Description of the task: Every line of the data is to be output verbatim.

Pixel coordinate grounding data
━━━━
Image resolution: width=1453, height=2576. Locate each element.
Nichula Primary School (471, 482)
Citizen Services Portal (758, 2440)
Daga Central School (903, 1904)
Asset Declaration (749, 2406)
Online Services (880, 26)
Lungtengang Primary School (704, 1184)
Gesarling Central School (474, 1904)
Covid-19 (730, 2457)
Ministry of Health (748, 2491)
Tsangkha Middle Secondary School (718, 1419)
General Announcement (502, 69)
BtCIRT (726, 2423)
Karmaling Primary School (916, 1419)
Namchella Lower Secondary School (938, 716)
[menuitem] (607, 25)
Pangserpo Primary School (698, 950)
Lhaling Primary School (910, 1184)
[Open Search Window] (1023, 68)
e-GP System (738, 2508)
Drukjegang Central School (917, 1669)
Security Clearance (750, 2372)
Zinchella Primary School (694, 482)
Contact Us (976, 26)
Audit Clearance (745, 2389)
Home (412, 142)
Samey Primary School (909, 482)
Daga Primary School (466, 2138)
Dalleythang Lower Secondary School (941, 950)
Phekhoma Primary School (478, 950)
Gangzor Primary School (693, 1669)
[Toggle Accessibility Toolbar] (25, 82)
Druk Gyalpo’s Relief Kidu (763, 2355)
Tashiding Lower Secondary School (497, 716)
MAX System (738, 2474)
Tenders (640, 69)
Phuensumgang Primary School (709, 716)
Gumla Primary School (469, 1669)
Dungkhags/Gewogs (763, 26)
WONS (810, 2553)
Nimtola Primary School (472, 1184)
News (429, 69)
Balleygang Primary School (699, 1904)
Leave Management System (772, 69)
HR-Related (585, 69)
━━━━
Exercise response:
Image resolution: width=1453, height=2576. Locate each element.
Nichula Primary School (471, 482)
Citizen Services Portal (758, 2440)
Daga Central School (903, 1904)
Asset Declaration (749, 2406)
Online Services (880, 26)
Lungtengang Primary School (704, 1184)
Gesarling Central School (474, 1904)
Covid-19 (730, 2457)
Ministry of Health (748, 2491)
Tsangkha Middle Secondary School (718, 1419)
General Announcement (502, 69)
BtCIRT (726, 2423)
Karmaling Primary School (916, 1419)
Namchella Lower Secondary School (938, 716)
[menuitem] (607, 25)
Pangserpo Primary School (698, 950)
Lhaling Primary School (910, 1184)
[Open Search Window] (1023, 68)
e-GP System (738, 2508)
Drukjegang Central School (917, 1669)
Security Clearance (750, 2372)
Zinchella Primary School (694, 482)
Contact Us (976, 26)
Audit Clearance (745, 2389)
Home (412, 142)
Samey Primary School (909, 482)
Daga Primary School (466, 2138)
Dalleythang Lower Secondary School (941, 950)
Phekhoma Primary School (478, 950)
Gangzor Primary School (693, 1669)
[Toggle Accessibility Toolbar] (25, 82)
Druk Gyalpo’s Relief Kidu (763, 2355)
Tashiding Lower Secondary School (497, 716)
MAX System (738, 2474)
Tenders (640, 69)
Phuensumgang Primary School (709, 716)
Gumla Primary School (469, 1669)
Dungkhags/Gewogs (763, 26)
WONS (810, 2553)
Nimtola Primary School (472, 1184)
News (429, 69)
Balleygang Primary School (699, 1904)
Leave Management System (772, 69)
HR-Related (585, 69)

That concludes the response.